Y es que mapuche los hay para todos los gustos. Un pueblo, don Sebastián, un colectivo con historia, que carga —a ratos humilde, a ratos orgulloso— con sus héroes y sus victorias, con sus villanos y sus derrotas. Somos un pueblo, por más que la bendita Constitución nos niegue dicho carácter y que la bancada parlamentaria de su coalición sólo nos tolere como folclore o atractivo de feria costumbrista. ¿Es tan difícil reconocer que somos una nación? No debería serlo. Somos uno de los pueblos indígenas más numerosos del continente, compartimos patrones culturales, una determinada forma de ver el mundo, un territorio al que sentimos como nuestro hogar y, por si fuera poco, una lengua.
“¿Qué es lo nacional? Cuando nadie entiende una palabra del idioma que hablas”, sentenció Johann Nestroy. Si usted y yo somos chilenos, ramtueyu kimnieymi ñi nütram, fewla? chem pieyu, chem pimi? tami tuwün ka inche trawüniekelayngün, wingkangeymi ka mapuchengen, ka mollfüng nieyiñ. Feley kam Felelay? De esto trata a grandes rasgos el conflicto. De hablar y no entendernos. De mirarnos y no reconocernos ustedes como iguales en nuestra diferencia.
Hay jóvenes de mi pueblo que tampoco lo quieren escuchar ni reconocer a usted, don Sebastián. Cansados de atropellos, hastiados de falsas promesas, han optado por el camino de la rebeldía. En promedio no sobrepasan los 25 años. Y muchos de ellos ya purgan largas condenas de cárcel. Se los acusa de terrorismo en base a una singular legislación, heredada de la dictadura militar y que homologa en Chile el derribo de un avión comercial en Manhattan, la explosión de un cochebomba en Bagdad y la quema de un galpón con fardos en Ercilla. Todos ellos sueñan con el País Mapuche de nuestros abuelos. Lo extrañan, lo añoran, lo reivindican y lo garabatean en los muros. Tres jóvenes han pagado con su vida este atrevimiento. Balas policiales acribillaron a dos de ellos por la espalda, agentes del Estado, cuyos sueldos pagan los impuestos de todos los chilenos, fueron los responsables. Todos gozan no sólo de absoluta impunidad, sino también del aplauso cómplice de sus mandos civiles y uniformados. ¿Puede usted, don Sebastián, evitar que nuevos jóvenes derramen su sangre en los campos del sur? No los minimice, no los ignore, no los estigmatice. Busque dialogar con ellos. Sus ideas, por minoritarias que sean según las encuestas de Libertad y Desarrollo, constituyen parte de la arcilla con que moldeamos hoy nuestro futuro. No desate sobre ellos una jauría.

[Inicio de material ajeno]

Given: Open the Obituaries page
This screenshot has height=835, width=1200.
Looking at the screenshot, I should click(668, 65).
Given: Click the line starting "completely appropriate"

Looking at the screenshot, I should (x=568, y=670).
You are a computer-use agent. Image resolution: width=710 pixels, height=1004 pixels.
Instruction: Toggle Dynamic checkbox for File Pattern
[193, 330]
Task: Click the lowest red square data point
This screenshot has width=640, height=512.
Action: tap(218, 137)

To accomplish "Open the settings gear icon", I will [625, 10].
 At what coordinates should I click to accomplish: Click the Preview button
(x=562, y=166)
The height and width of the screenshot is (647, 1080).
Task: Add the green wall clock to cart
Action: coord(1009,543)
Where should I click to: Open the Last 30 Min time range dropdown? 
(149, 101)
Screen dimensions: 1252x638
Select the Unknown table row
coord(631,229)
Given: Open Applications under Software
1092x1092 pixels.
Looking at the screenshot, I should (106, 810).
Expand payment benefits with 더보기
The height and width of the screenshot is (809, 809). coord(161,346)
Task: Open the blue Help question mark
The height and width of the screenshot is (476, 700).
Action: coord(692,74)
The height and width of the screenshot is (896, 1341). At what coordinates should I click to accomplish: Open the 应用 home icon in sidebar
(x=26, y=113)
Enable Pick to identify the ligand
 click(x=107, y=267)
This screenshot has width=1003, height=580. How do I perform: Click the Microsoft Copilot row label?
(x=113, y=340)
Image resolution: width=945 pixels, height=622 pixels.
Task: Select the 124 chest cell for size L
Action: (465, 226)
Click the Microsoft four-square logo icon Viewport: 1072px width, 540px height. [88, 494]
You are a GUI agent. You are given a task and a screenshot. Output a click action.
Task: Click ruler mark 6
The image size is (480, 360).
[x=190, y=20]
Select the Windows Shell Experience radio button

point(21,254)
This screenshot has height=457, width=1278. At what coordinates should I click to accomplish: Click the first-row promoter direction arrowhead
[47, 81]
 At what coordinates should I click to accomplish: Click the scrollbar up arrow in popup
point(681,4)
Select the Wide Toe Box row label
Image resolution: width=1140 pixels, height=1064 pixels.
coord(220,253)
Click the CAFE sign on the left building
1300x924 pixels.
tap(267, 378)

¿A quién represento? En verdad a nadie don Sebastián. Créame que son muchos quienes comparten conmigo el trasfondo de esta misiva, que no es otro que dar una oportunidad a la palabra. Consultado de por qué los mapuche no habíamos construido jamás grandes pirámides o grandiosos templos, un gran poeta de mi pueblo respondió que nuestro principal monumento era la palabra. Puede que también lo sean las letras, que es la forma en que las palabras de nuestros abuelos se volvieron cartas para seguir existiendo. Letras ajenas, don Sebastián, pero incorporadas por la necesidad de los suyos de colonizar y los míos de resistir.